# [WHAT NEEDS TO BE DONE]
Line tally for "Request": state how many lines of the entries include it, with no other text.

# [SUPPLIED INFORMATION]
========================================

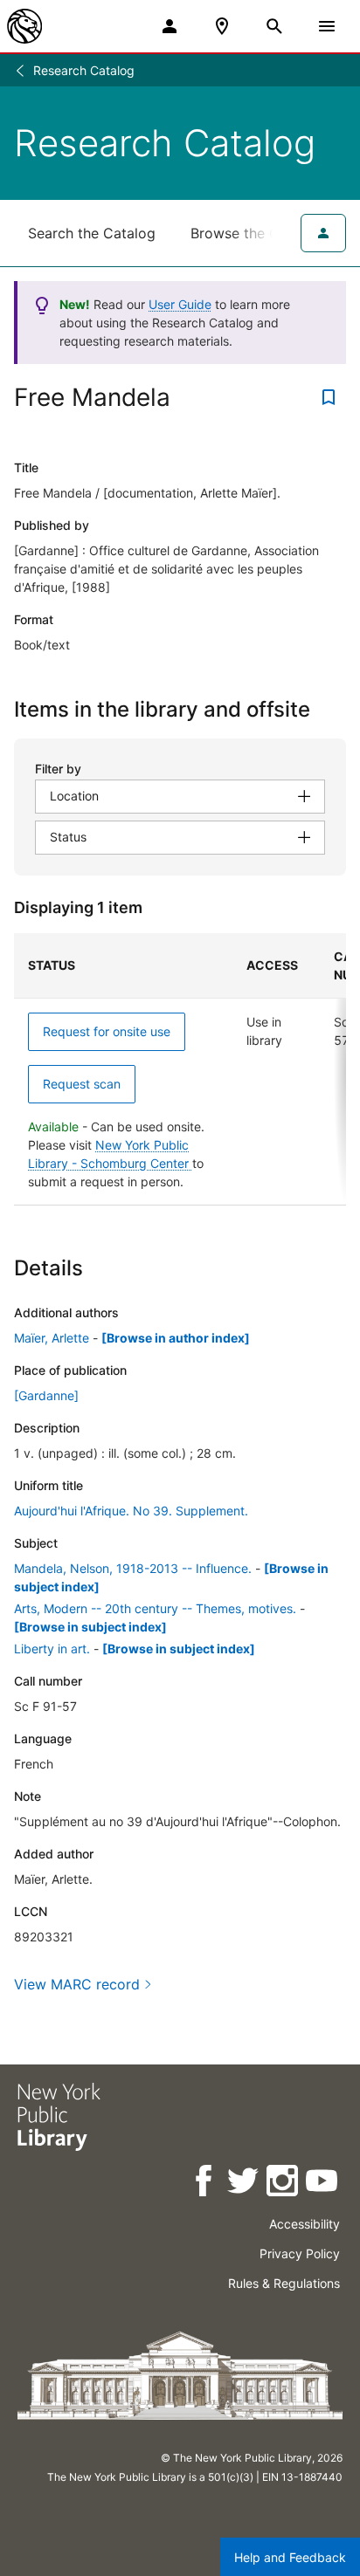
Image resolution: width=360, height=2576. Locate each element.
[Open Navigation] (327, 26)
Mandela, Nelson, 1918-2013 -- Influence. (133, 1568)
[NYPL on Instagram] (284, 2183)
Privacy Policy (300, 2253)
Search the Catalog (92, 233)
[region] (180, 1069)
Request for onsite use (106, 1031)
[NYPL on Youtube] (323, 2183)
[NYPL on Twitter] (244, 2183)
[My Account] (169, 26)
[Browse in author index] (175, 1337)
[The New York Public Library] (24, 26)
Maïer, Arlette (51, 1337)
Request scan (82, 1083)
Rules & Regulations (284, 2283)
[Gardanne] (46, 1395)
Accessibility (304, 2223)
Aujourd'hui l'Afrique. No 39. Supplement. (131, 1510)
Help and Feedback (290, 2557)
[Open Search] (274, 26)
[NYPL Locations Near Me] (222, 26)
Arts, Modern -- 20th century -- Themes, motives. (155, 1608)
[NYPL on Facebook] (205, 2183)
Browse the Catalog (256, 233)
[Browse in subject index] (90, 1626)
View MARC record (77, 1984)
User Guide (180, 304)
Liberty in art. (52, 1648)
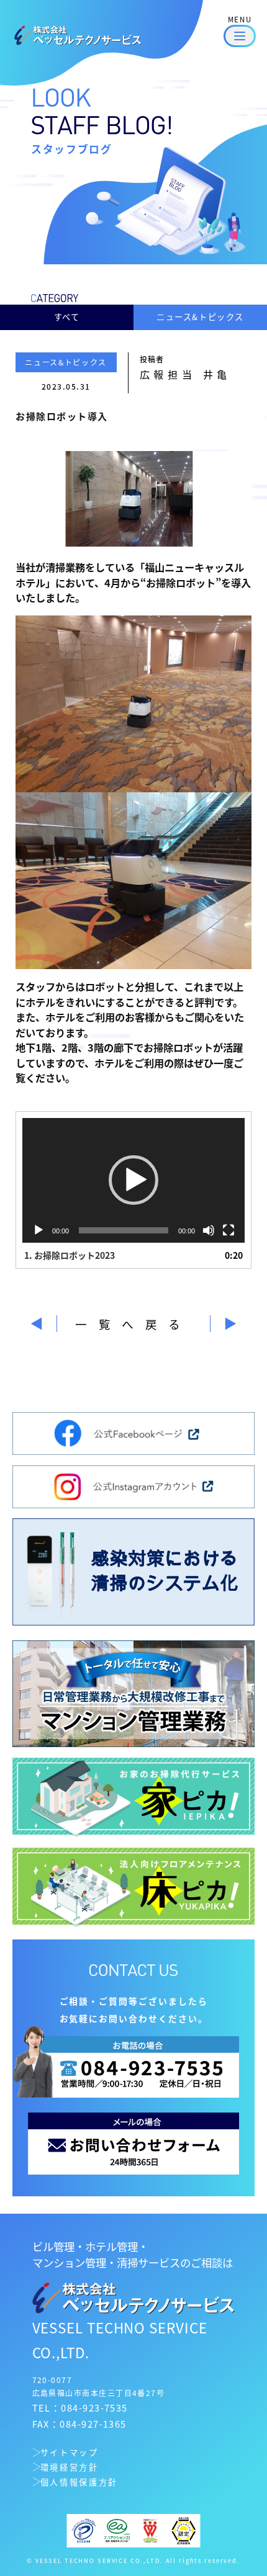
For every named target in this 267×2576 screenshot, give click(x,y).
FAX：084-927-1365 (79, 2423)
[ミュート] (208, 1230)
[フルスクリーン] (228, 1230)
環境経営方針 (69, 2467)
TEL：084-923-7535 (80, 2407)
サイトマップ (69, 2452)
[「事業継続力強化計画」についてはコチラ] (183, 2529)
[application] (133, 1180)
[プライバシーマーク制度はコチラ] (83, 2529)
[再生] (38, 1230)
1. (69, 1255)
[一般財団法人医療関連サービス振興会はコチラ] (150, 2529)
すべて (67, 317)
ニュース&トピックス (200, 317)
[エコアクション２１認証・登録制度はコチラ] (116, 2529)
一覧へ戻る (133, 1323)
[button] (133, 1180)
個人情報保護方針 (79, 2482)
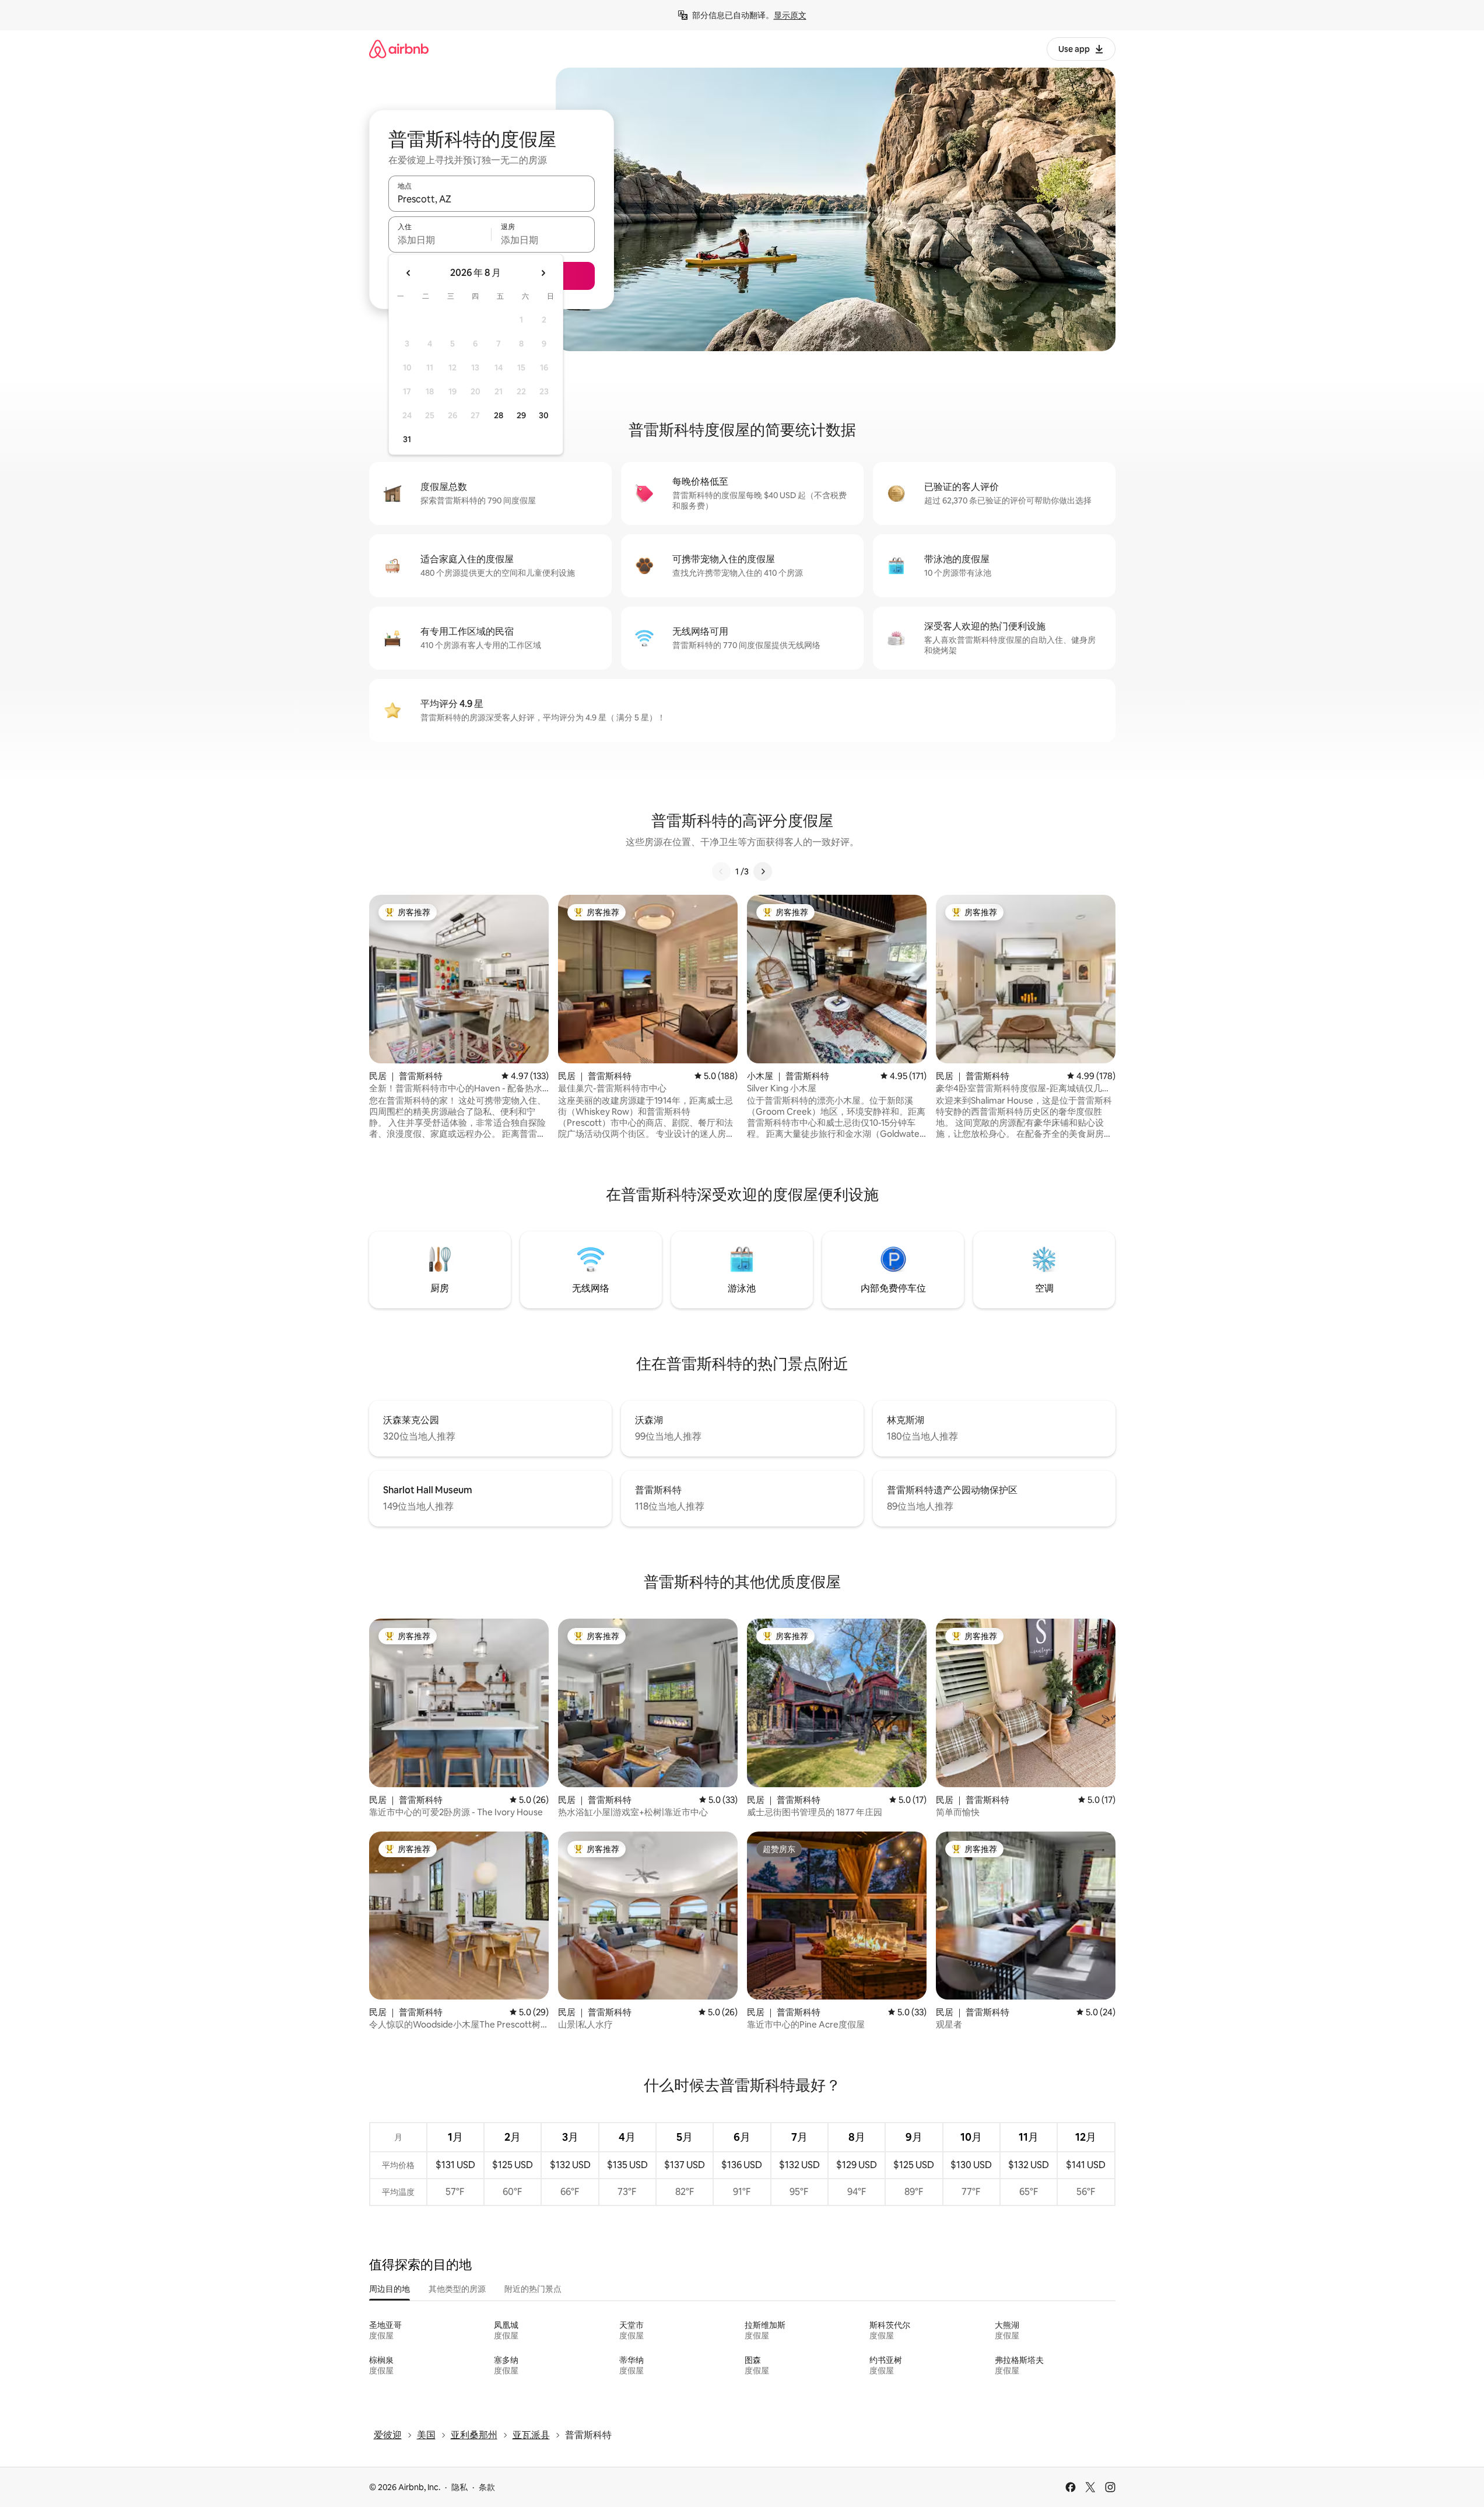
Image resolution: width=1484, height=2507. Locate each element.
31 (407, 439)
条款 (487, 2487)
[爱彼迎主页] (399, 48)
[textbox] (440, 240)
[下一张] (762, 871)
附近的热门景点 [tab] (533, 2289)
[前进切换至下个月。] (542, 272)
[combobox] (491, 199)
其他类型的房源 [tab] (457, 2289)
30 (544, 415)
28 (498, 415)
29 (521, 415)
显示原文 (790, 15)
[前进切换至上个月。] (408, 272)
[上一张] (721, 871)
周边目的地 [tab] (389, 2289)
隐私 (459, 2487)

========================================

# [SOLUTION TO THE EXERCISE]
2